- [Your goal]:
Rewrite the rows below, changing every instance of "Where should I click to" to "Where do I click to" and leaving everything else the same.

* * *

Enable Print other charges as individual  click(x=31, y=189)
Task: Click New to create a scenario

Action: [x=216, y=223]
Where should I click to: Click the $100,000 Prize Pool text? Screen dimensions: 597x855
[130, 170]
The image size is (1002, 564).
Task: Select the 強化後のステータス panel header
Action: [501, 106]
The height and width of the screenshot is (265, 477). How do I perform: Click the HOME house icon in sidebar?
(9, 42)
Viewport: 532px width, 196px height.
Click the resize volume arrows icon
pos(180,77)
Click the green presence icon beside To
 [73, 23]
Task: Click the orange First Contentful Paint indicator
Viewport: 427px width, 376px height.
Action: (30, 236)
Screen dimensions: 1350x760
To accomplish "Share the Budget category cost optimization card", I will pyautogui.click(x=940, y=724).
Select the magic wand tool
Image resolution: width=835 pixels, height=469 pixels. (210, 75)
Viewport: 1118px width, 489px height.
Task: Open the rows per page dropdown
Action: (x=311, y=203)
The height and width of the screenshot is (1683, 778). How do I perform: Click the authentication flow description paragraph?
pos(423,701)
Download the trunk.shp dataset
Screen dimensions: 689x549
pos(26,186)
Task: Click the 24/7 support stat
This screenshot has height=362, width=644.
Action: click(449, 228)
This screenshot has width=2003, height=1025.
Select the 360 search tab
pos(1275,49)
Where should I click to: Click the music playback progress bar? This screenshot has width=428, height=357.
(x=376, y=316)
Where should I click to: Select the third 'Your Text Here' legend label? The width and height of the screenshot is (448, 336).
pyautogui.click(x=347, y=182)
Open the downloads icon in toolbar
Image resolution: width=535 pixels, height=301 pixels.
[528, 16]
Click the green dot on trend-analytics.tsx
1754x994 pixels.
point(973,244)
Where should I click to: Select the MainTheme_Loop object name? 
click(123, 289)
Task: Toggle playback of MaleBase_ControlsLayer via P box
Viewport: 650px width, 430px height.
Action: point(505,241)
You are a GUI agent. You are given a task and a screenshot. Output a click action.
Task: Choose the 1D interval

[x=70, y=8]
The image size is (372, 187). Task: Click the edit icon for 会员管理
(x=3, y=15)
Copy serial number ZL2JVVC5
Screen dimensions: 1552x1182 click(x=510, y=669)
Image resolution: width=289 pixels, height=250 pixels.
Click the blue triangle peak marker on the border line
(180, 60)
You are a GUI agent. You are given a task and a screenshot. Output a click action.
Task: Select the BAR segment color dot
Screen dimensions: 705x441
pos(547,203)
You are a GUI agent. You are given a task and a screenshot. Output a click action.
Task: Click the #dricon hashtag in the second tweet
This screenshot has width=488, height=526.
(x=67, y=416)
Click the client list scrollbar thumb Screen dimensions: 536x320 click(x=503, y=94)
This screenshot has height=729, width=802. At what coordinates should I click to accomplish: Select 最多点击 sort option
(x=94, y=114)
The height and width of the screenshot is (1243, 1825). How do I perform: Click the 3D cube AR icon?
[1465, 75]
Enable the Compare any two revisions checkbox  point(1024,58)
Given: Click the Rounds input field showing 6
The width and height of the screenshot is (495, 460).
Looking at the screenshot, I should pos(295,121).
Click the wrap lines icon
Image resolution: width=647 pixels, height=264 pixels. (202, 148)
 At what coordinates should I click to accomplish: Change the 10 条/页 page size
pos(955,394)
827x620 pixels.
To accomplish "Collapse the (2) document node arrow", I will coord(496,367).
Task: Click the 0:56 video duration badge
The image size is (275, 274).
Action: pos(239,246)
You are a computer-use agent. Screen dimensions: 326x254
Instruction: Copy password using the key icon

* * *

- [The solution]:
Enable Print other charges as individual  click(x=31, y=189)
Task: Click New to create a scenario

Action: [x=216, y=223]
Where do I click to: Click the $100,000 Prize Pool text? Screen dimensions: 597x855
[130, 170]
The image size is (1002, 564).
Task: Select the 強化後のステータス panel header
Action: [501, 106]
The height and width of the screenshot is (265, 477). How do I perform: Click the HOME house icon in sidebar?
(9, 42)
Viewport: 532px width, 196px height.
Click the resize volume arrows icon
pos(180,77)
Click the green presence icon beside To
 [73, 23]
Task: Click the orange First Contentful Paint indicator
Viewport: 427px width, 376px height.
Action: (30, 236)
Screen dimensions: 1350x760
To accomplish "Share the Budget category cost optimization card", I will pyautogui.click(x=940, y=724).
Select the magic wand tool
Image resolution: width=835 pixels, height=469 pixels. (210, 75)
Viewport: 1118px width, 489px height.
Task: Open the rows per page dropdown
Action: (x=311, y=203)
The height and width of the screenshot is (1683, 778). How do I perform: Click the authentication flow description paragraph?
pos(423,701)
Download the trunk.shp dataset
Screen dimensions: 689x549
pos(26,186)
Task: Click the 24/7 support stat
This screenshot has height=362, width=644.
Action: click(449, 228)
This screenshot has width=2003, height=1025.
Select the 360 search tab
pos(1275,49)
Where do I click to: Click the music playback progress bar? This screenshot has width=428, height=357.
(x=376, y=316)
Where do I click to: Select the third 'Your Text Here' legend label? The width and height of the screenshot is (448, 336).
pyautogui.click(x=347, y=182)
Open the downloads icon in toolbar
Image resolution: width=535 pixels, height=301 pixels.
[528, 16]
Click the green dot on trend-analytics.tsx
1754x994 pixels.
point(973,244)
Where do I click to: Select the MainTheme_Loop object name? 
click(123, 289)
Task: Toggle playback of MaleBase_ControlsLayer via P box
Viewport: 650px width, 430px height.
Action: point(505,241)
You are a GUI agent. You are given a task and a screenshot. Output a click action.
Task: Choose the 1D interval

[x=70, y=8]
The image size is (372, 187). Task: Click the edit icon for 会员管理
(x=3, y=15)
Copy serial number ZL2JVVC5
Screen dimensions: 1552x1182 click(x=510, y=669)
Image resolution: width=289 pixels, height=250 pixels.
Click the blue triangle peak marker on the border line
(180, 60)
You are a GUI agent. You are given a task and a screenshot. Output a click action.
Task: Select the BAR segment color dot
Screen dimensions: 705x441
pos(547,203)
You are a GUI agent. You are given a task and a screenshot. Output a click action.
Task: Click the #dricon hashtag in the second tweet
This screenshot has width=488, height=526.
(x=67, y=416)
Click the client list scrollbar thumb Screen dimensions: 536x320 click(x=503, y=94)
This screenshot has height=729, width=802. At what coordinates should I click to accomplish: Select 最多点击 sort option
(x=94, y=114)
The height and width of the screenshot is (1243, 1825). How do I perform: Click the 3D cube AR icon?
[1465, 75]
Enable the Compare any two revisions checkbox  point(1024,58)
Given: Click the Rounds input field showing 6
The width and height of the screenshot is (495, 460).
Looking at the screenshot, I should pos(295,121).
Click the wrap lines icon
Image resolution: width=647 pixels, height=264 pixels. (202, 148)
 At what coordinates should I click to accomplish: Change the 10 条/页 page size
pos(955,394)
827x620 pixels.
To accomplish "Collapse the (2) document node arrow", I will coord(496,367).
Task: Click the 0:56 video duration badge
The image size is (275, 274).
Action: pos(239,246)
You are a computer-use agent. Screen dimensions: 326x254
Instruction: Copy password using the key icon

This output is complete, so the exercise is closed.